DATASET ENTRIES.

=====

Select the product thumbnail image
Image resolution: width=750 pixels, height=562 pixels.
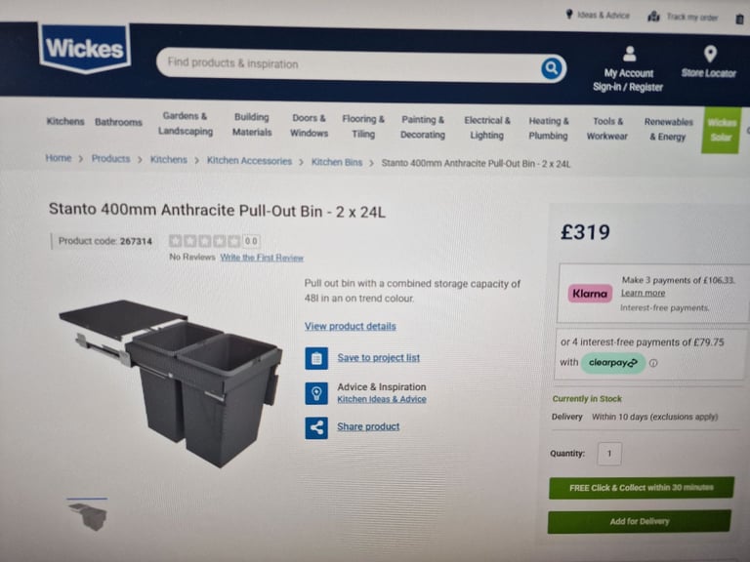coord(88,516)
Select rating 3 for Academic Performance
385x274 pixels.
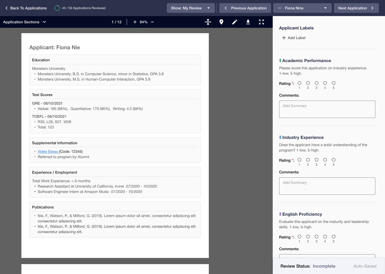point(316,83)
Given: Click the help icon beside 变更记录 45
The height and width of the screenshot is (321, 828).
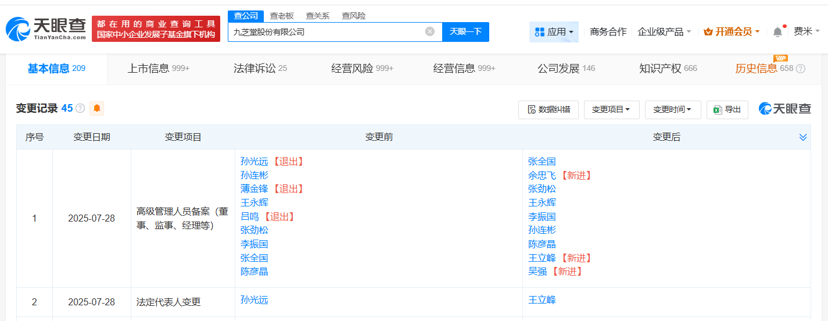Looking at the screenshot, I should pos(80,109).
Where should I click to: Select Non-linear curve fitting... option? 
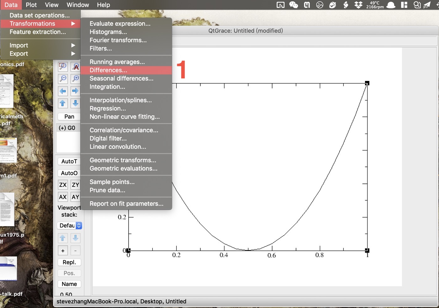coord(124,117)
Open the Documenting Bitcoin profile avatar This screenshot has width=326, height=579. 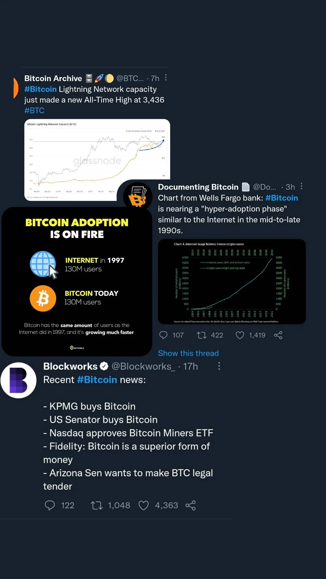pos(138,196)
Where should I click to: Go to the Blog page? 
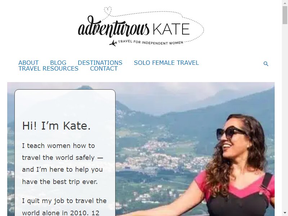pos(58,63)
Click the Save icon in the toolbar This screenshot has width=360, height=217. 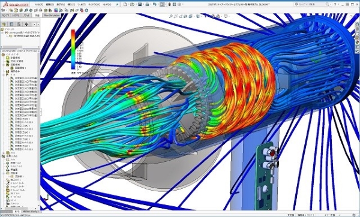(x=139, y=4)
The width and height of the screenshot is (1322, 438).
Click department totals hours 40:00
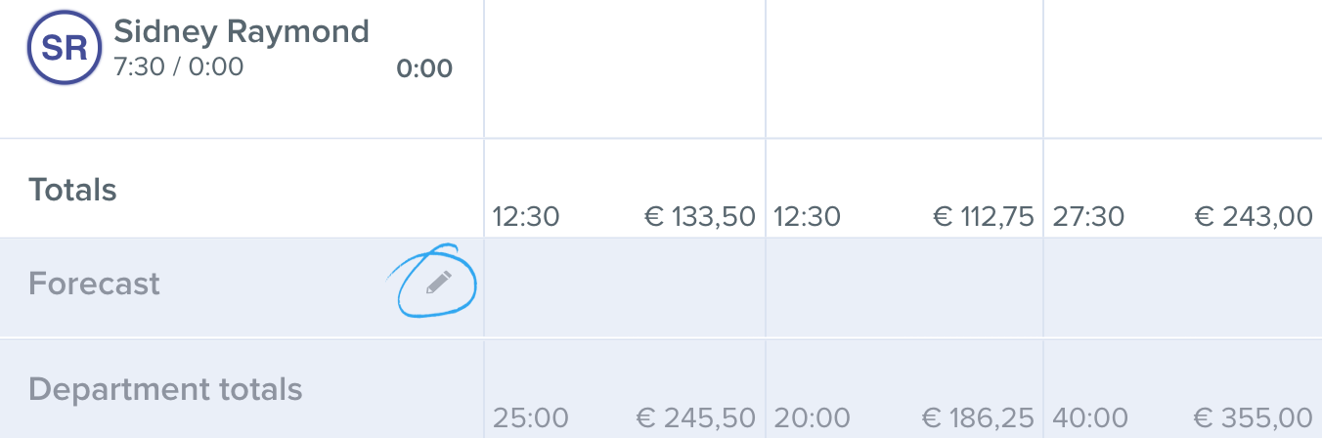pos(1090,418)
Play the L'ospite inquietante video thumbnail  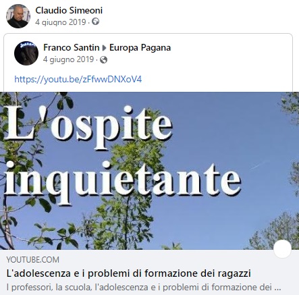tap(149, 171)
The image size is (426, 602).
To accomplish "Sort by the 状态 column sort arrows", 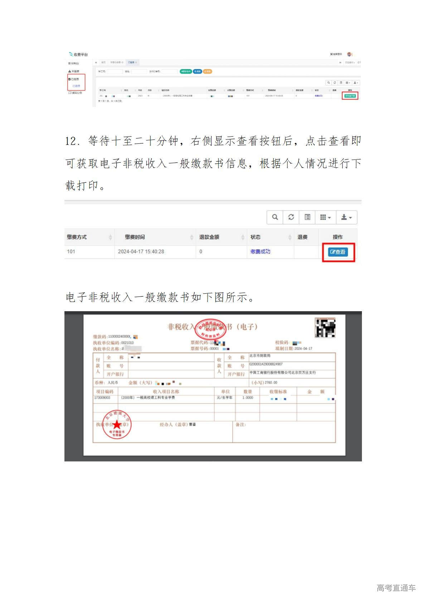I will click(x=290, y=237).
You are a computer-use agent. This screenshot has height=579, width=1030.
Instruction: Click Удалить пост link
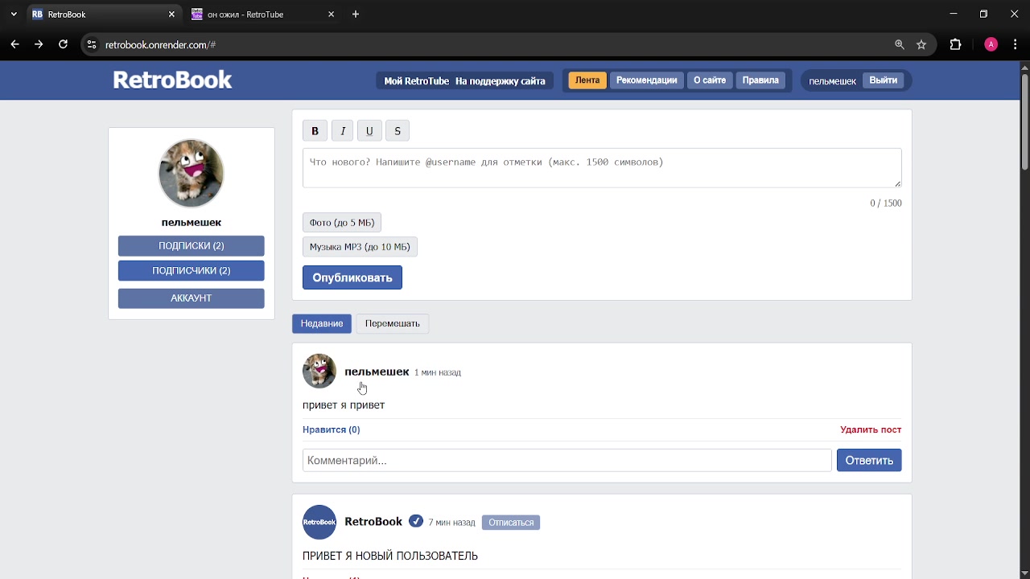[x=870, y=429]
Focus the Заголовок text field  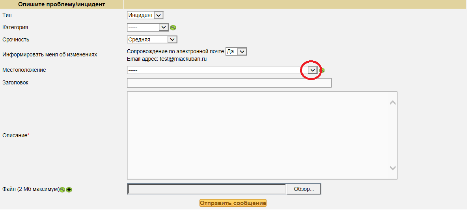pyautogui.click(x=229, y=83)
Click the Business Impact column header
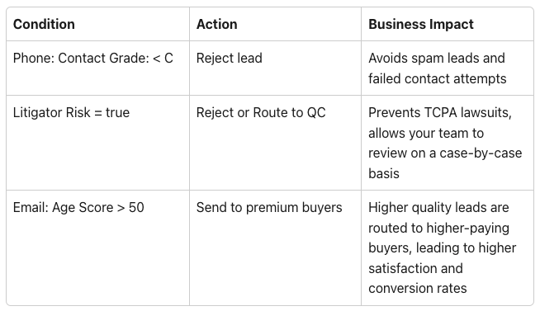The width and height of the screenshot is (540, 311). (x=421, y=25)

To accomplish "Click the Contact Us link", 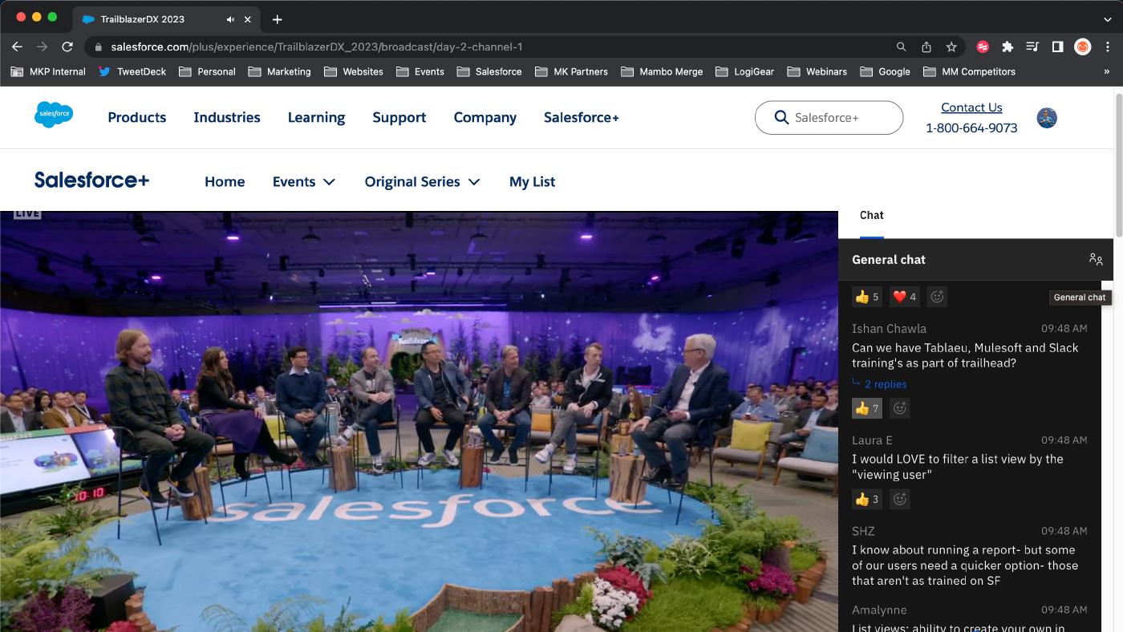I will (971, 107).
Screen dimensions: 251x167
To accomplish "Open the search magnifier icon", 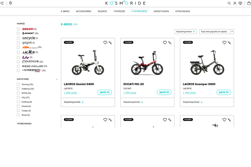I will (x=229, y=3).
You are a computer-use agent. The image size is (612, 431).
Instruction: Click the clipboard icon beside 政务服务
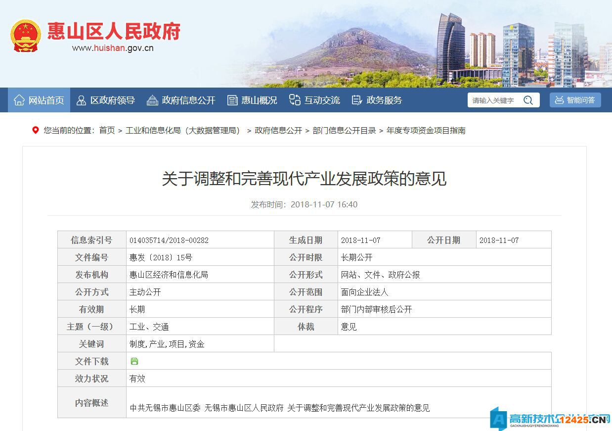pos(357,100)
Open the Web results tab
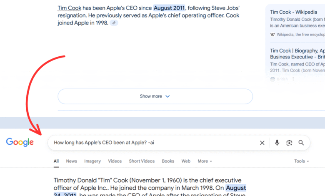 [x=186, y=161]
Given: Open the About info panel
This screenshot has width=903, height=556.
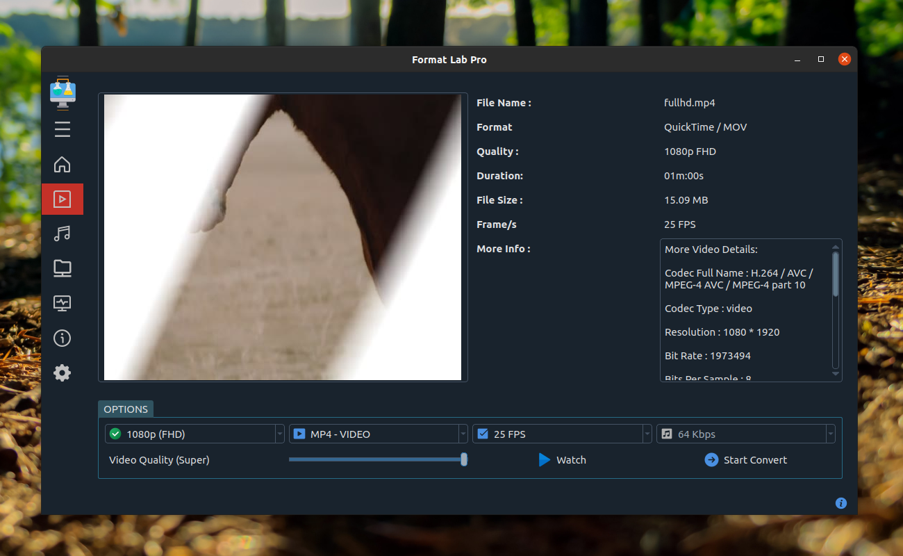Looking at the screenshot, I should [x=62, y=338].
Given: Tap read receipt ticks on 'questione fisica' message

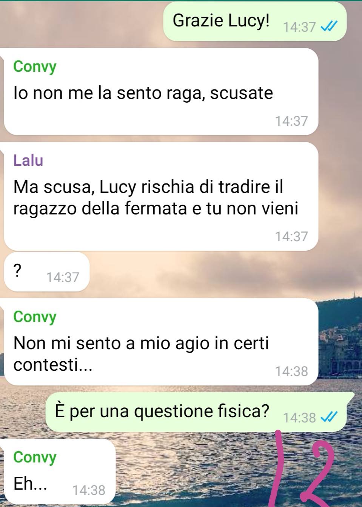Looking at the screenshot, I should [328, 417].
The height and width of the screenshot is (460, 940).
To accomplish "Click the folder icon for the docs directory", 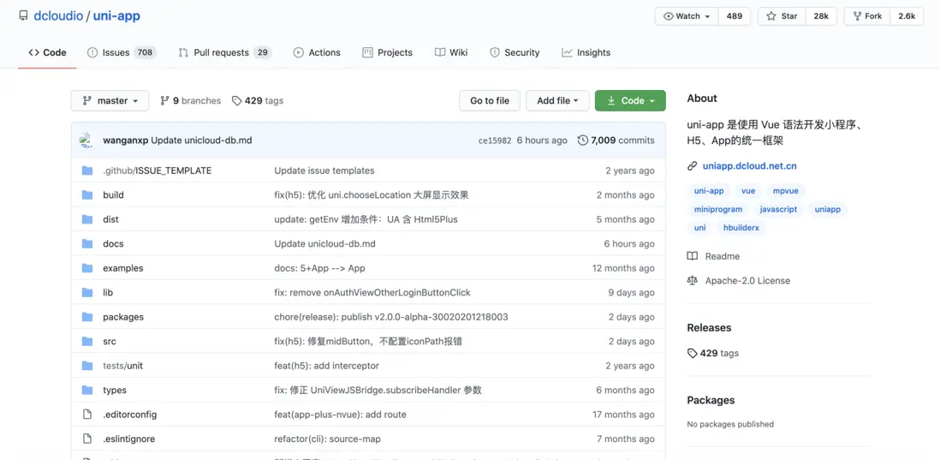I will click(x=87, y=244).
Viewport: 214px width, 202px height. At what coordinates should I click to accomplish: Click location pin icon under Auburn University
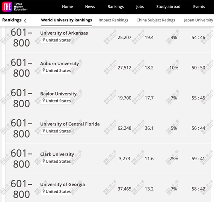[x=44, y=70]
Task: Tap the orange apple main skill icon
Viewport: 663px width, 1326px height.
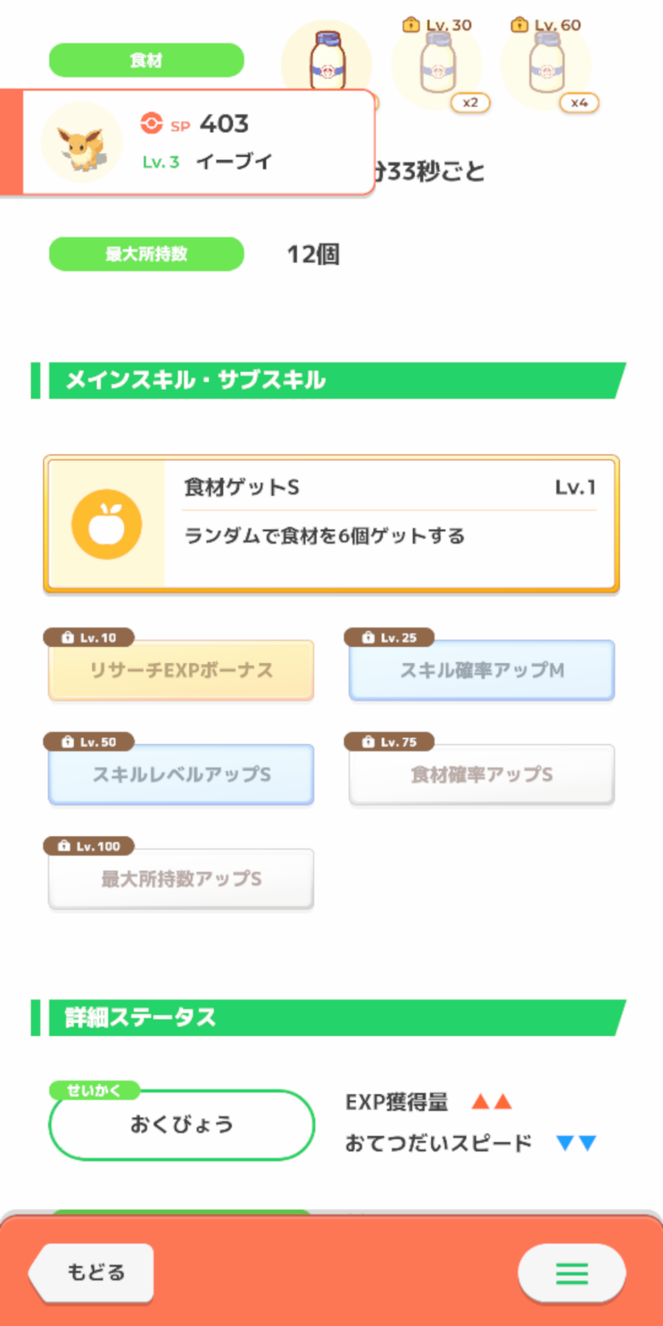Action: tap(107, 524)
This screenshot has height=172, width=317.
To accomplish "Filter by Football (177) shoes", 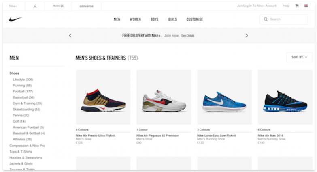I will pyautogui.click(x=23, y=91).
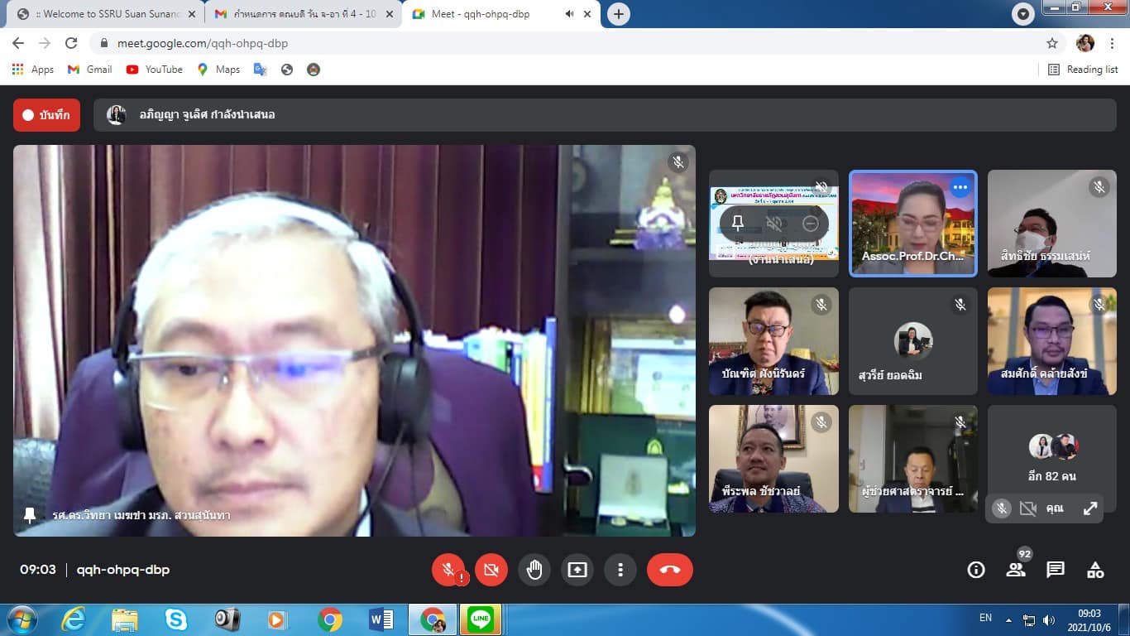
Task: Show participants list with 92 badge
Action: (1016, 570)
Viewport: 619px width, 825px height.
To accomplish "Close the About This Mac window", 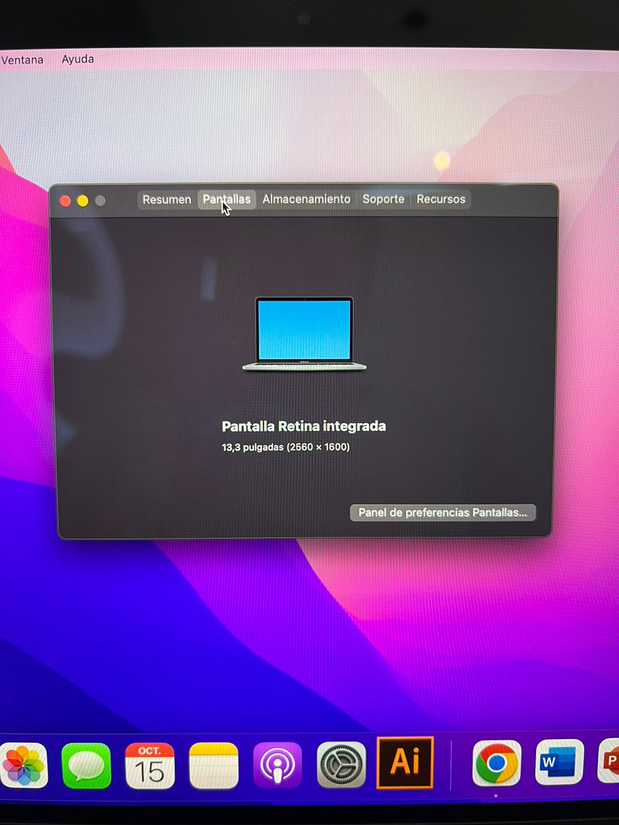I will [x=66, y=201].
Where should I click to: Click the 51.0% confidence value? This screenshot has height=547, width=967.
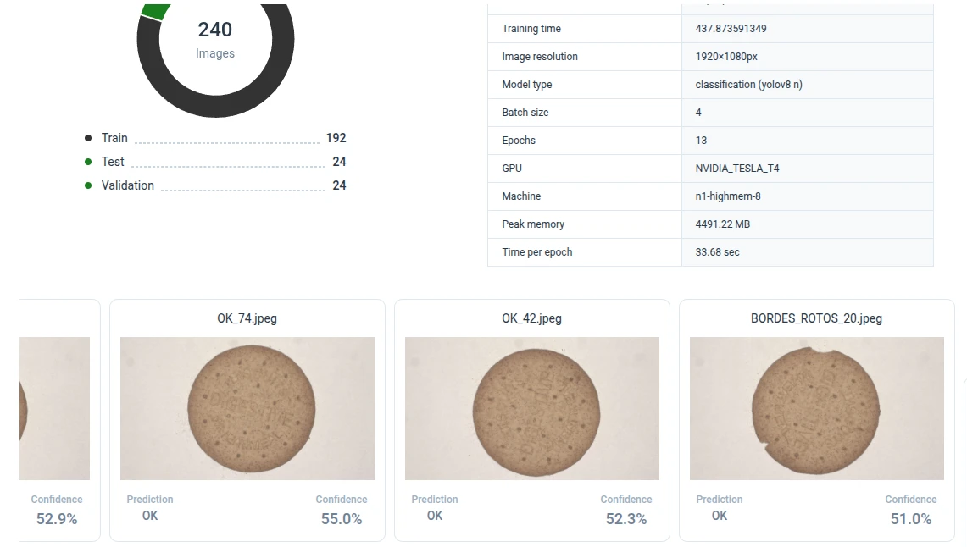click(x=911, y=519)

=====

Search the data above for the word "computer" and show every line that has it.

You are a computer-use agent. This screenshot has height=579, width=1030.
You are a computer-use agent. The image size is (612, 431).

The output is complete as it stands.